This is the seemingly "obvious" property that the graph of a non-monotone convex function on $(-\infty,\infty )$ has a "u-shape". I wonder how I may prove this?
My approach was the following:
For $x_1 < x_2 < x_3 \in [1,\infty ) $ from the definition of convex function
$$\frac {f \left({x_2}\right) – f \left({x_1}\right)} {x_2 – x_1} \le \frac {f \left({x_3}\right) – f \left({x_2}\right)} {x_3 – x_2} $$
so that
$$f \left({x_3}\right) – f \left({x_2}\right) \ge \frac {(x_3 – x_2)(f \left({x_2}\right) – f \left({x_1}\right))} {x_2 – x_1} $$
So if $f \left({x_2}\right) \ge f \left({x_1}\right)$ then $f \left({x_3}\right) \ge f \left({x_2}\right)$.
If there is no such $x_1, x_2$, then the function is monotonically decreasing on $[1,\infty )$.

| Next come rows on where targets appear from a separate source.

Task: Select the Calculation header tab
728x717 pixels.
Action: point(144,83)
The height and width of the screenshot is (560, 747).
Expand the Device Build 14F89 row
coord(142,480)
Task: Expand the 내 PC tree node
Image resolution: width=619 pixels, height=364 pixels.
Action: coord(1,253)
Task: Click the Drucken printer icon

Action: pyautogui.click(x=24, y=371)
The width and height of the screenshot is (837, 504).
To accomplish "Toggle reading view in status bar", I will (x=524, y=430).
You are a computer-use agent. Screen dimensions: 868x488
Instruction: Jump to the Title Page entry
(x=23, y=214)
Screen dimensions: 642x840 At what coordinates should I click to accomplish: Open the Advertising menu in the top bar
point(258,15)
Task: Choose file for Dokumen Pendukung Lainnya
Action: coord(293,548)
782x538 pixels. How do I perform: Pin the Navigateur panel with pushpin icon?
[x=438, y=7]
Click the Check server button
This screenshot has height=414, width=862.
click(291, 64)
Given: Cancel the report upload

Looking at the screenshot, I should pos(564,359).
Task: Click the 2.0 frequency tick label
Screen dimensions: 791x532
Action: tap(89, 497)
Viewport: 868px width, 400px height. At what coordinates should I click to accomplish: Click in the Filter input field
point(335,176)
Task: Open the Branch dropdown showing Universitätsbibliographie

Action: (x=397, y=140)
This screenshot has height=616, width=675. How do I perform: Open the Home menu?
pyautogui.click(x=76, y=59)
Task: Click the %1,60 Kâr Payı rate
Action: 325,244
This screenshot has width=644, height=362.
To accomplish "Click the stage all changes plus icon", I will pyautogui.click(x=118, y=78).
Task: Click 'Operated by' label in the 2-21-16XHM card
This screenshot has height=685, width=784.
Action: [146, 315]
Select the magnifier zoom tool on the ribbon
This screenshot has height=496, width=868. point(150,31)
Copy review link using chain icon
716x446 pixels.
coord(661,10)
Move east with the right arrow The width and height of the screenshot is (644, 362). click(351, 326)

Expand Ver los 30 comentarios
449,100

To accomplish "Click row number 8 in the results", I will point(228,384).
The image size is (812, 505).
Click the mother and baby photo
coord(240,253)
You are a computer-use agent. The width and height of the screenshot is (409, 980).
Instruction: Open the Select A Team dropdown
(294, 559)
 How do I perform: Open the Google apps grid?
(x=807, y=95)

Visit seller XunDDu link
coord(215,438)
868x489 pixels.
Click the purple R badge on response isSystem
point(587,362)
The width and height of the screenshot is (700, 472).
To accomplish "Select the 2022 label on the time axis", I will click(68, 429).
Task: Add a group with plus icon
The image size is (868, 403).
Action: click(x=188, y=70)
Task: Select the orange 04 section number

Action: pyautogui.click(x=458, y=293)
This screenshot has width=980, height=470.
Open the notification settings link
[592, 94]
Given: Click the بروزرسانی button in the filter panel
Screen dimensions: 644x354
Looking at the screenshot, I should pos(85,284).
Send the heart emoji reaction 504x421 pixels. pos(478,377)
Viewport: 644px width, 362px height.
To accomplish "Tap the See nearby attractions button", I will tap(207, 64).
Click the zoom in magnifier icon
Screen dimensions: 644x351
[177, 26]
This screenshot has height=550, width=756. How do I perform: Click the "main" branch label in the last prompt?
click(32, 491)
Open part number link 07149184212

Simarily For $x_1 < x_2 < x_3 \in (-\infty , -1] $
$$\frac {f \left({x_1}\right) – f \left({x_2}\right)} {x_1 – x_2} \le \frac {f \left({x_2}\right) – f \left({x_3}\right)} {x_2 – x_3} $$
so that
$$f \left({x_1}\right) – f \left({x_2}\right) \ge \frac {(x_1-x_2)(f \left({x_2}\right) – f \left({x_3}\right))} {x_2 – x_3} $$
So if $f \left({x_2}\right) \ge f \left({x_3}\right)$ then $f \left({x_1}\right) \ge f \left({x_2}\right)$ and as above if no such $x_2, x_3$ exists then the function is monotonically decreasing on $(-\infty,-1]$
Is it possible to prove that in both cases we cannot have that the function is monotonically decreasing?
Thanks in advance!
Best Answer
If $f$ is not increasing, there exists $x_1<x_2$ such that $f(x_1)>f(x_2)$. Since $f$ is convex, the map $\tau:x\mapsto \frac{f(x_1)-f(x)}{x_1-x}$ is non-decreasing. Note that $\tau(x_2)<0$, hence there is some $\ell\in [-\infty,0)$ such that $\lim_{x\to - \infty}\tau(x) = \ell$. If $\ell$ is finite, this implies $\frac{f(x_1)-f(x)}{x_1-x} = \ell+o(1)$, that is $f(x)=\ell x + o(x)$ as $x\to -\infty$, hence $\lim_{x\to -\infty} f(x)=\infty$. If $\ell =-\infty$ the proof readily adapts.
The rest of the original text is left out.